Abstract
The eye’s unique physiology, biochemistry and anatomy present the pharmaceutical scientist with a number of drug delivery problems. Historically, eye drops and eye ointments have been the formulations of choice for delivering drugs to the anterior section of the eye. These formulations have a very poor bioavailability, typically in the region of 5%. By incorporating a polymer to create an ophthalmic gel, a viscosity-modified formulation can be produced, which has the potential to prolong residence of the drug at the desired location. Many of these polymers display bioadhesion, further improving the bioavailability of the active agent. This review investigates in situ gels in particular, which are instilled as a liquid but which become gels through a physical stimulus.

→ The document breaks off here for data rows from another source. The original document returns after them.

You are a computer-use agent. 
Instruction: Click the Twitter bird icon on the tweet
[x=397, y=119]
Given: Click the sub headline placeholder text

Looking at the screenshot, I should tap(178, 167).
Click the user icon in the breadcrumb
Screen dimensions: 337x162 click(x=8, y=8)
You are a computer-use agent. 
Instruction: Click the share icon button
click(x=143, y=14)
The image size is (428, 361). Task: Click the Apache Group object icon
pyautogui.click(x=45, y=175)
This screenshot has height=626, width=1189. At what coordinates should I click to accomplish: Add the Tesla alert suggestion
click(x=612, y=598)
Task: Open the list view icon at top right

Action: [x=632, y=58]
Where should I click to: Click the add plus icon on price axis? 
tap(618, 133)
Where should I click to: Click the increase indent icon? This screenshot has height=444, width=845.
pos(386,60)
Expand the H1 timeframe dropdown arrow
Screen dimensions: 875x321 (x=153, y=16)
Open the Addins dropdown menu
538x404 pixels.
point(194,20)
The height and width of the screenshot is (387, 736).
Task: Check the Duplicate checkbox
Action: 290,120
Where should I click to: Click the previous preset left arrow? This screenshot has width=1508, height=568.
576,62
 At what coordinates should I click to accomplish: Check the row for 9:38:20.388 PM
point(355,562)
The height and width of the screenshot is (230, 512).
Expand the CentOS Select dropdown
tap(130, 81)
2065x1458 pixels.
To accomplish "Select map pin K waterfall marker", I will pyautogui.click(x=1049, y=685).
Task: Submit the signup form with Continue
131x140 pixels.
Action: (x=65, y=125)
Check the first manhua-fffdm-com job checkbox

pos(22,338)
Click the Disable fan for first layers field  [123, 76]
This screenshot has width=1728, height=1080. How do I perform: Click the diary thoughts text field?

Financial & competing interests disclosure
The authors have no relevant affiliations or financial involvement with any organization or entity with a financial interest in or financial conflict with the subject matter or materials discussed in the manuscript. This includes employment, consultancies, honoraria, stock ownership or options, expert testimony, grants or patents received or pending, or royalties.
No writing assistance was utilized in the production of this manuscript.
The eye is extremely difficult to target due to numerous protective mechanisms, including blinking, tear production and tight cell junctions.
Eye drops have around 1–2 min of residence at the target tissues before draining through the nasolacrimal ducts.
Ocular bioavailability is typically around 5% with traditional eye drops.
Traditional ocular formulations consist of aqueous solutions or ointments, each with serious drawbacks.
Hydrogels can be incorporated to produce viscosity-modified solutions.
Pseudoplastic rheology is ideal for ophthalmic formulations.
In situ gels are instilled as a solution and gel upon contact with the eye through a physiological trigger.
Bioadhesion is a useful property, which can be exploited for the improvement of ophthalmic bioavailability.
Gels can be stabilized using preservatives, salts and buffers.